Pour une grande majorité de malades, la grippe provoque une forte fièvre, des courbatures et ne dure que quelques jours. Pour les personnes à risque, cette pathologie virale peut entraîner de graves complications respiratoires, potentiellement mortelles. Une forme sévère de la maladie qui apparaît aussi chez les enfants en bonne santé, sans que les médecins n’aient d’explications. Une étude franco-américaine, publiée ce jeudi dans la revue Science, révèle la première cause génétique d’une grippe sévère chez l’enfant.
Séquençage d’ADN
« L’hypothèse que l’on avait est que ces grippes malignes résultaient de maladies génétiques prédisposant ces enfants à développer des symptômes sévères lors du premier contact avec le virus grippal », explique Jean-Laurent Casanova, auteur principal de l’étude, pédiatre à l’hôpital Necker (Paris) et l’Institut Rockfeller (New York).
Pour tester cette hypothèse, les chercheurs ont séquencé le génome de plusieurs enfants touchés par une grippe sévère inexpliquée. L’équipe a alors mis en évidence une mutation génétique très rare chez une petite fille de sept ans atteinte d’une grippe maligne à l’âge de deux ans et demi, en janvier 2011. Elle n’avait aucune pathologie préalable qui pouvait expliquer sa vulnérabilité au virus grippal.
En analysant son génome, les scientifiques ont observé la présence de deux copies d’un gène muté, héritées de chacun de ses parents. Sa mère et son père ne possédant chacun qu'une copie du gène muté, n’étaient, eux, pas plus vulnérables au virus grippal.
1 gène, 2 mutations
Le gène en cause, appelé IRF7, code pour une protéine amplifiant la production d’interférons, un groupe de molécules sécrétées par toutes les cellules en réponse à une infection virale pour défendre l’organisme. Dans le cas de cette petite fille, la mutation inactive le gène et bloque la production d’interférons, empêchant son organisme de combattre le virus de la grippe.

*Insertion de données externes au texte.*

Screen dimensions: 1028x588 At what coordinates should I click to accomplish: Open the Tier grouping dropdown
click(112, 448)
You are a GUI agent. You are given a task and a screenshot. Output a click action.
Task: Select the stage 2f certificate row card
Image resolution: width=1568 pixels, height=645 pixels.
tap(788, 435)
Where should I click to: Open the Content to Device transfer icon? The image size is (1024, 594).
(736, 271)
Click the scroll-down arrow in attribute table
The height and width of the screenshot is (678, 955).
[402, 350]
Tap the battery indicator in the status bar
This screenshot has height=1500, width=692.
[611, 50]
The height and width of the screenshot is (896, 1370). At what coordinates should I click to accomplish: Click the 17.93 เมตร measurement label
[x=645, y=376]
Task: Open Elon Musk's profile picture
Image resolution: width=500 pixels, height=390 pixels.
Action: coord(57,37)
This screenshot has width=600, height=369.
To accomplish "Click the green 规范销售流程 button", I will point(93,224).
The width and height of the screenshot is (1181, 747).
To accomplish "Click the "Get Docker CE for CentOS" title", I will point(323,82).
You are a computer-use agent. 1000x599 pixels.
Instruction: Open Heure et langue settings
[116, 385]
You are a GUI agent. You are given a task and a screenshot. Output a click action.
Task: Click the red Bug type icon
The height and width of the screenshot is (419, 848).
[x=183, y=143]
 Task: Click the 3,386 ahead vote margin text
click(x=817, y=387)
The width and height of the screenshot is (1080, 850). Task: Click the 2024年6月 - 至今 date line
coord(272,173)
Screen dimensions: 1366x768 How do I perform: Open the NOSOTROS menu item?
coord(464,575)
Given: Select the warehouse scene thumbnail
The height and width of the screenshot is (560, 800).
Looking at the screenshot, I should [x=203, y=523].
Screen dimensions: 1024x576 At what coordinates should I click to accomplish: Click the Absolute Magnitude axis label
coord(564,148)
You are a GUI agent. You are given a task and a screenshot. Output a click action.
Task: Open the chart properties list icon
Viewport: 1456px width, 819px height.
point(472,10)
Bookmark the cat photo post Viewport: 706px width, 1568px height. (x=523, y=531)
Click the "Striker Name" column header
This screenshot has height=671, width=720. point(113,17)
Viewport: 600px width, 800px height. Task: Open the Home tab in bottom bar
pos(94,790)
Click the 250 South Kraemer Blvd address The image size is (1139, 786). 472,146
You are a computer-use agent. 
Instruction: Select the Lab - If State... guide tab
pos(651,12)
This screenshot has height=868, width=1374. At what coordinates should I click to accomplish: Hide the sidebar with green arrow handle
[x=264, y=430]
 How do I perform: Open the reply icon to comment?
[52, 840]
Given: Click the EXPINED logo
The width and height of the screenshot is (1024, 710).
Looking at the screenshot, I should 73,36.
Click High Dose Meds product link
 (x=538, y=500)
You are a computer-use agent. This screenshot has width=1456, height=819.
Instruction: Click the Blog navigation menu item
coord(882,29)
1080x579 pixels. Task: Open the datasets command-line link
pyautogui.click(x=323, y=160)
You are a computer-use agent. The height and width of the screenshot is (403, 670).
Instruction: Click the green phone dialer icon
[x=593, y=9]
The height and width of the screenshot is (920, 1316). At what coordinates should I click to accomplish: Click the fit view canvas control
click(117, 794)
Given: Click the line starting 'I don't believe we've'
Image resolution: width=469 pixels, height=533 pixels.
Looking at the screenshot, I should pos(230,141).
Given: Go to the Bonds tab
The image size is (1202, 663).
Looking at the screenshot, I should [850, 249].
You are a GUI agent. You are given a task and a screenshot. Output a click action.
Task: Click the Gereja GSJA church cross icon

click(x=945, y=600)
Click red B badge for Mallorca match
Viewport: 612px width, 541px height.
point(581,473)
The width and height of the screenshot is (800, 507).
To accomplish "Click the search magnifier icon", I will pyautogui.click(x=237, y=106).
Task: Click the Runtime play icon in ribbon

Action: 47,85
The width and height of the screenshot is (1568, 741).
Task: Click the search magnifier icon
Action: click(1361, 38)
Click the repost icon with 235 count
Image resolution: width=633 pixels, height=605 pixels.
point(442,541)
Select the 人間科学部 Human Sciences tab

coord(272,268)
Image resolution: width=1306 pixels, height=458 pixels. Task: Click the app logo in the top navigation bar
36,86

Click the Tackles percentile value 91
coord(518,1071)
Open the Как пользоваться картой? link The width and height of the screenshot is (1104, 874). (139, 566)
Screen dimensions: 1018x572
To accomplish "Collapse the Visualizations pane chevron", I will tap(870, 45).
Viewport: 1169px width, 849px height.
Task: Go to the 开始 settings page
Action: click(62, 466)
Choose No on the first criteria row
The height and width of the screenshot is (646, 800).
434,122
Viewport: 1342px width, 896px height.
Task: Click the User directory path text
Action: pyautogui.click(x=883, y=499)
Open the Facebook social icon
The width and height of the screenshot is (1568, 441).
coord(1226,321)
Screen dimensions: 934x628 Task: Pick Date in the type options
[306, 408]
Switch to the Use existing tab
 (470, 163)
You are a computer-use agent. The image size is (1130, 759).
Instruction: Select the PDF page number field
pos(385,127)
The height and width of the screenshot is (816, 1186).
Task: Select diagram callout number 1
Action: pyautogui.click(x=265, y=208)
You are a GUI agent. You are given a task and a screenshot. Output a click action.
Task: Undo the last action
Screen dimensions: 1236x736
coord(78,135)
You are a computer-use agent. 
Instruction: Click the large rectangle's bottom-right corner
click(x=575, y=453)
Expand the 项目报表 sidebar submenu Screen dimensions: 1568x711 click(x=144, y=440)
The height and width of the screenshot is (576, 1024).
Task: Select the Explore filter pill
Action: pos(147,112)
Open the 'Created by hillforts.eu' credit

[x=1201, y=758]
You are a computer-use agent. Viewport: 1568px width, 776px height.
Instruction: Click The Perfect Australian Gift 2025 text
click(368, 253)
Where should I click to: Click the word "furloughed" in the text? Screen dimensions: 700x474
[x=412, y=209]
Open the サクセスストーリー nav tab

Ecoutez Jean-Laurent Casanova, auteur principal de l’étude et pédiatre à l’hôpital Necker (Paris) et chercheur à l'Inserm : « Pour l’instant, sur la base de cette seule observation, cette maladie génétique semble prédisposer à une grippe sévère et ne semble pas déterminer une vulnérabilité à d’autres maladies infectieuses »
Pour s’en assurer, les scientifiques ont étudié des cellules immunitaires présentes dans le sang et des cellules de la peau qu’ils ont reprogrammées pour qu’elles deviennent des cellules pulmonaires. Ils les ont ensuite mises en contact avec le virus grippal et ont observé que les cellules étaient effectivement incapables de produire les interférons. Cette expérience prouve que la mutation explique bien le développement d’une grippe maligne chez cette enfant lors d’une primo-infection.
Aujourd’hui, la petite fille va bien et ne suit pas de traitement. « Elle a simplement une vaccination annuelle contre la grippe saisonnière. Et cela se passe bien, elle n'a pas fait d'autres infections graves ni à cause d'autres virus grippaux ni via d'autres agents qu'ils soient viraux, bactériens... », indique le médecin.
Ecoutez Jean-Laurent Casanova : « Je pense qu’il y a probablement d’autres enfants qui ont la même maladie génétique, un déficit de ce gène IRF7. Mais ce qui est plus probable encore, c’est que les autres enfants qui ont des grippes sévères ont des mutations d’autres gènes. »
Suite à cette découverte, les chercheurs espèrent pouvoir approfondir leurs travaux en analysant le génome d'autres enfants ayant contracté une grippe maligne. Ils estiment également que des stratégies thérapeutiques disponibles basées sur les interférons recombinants pourraient aider à combattre les formes sévères de grippe chez les enfants.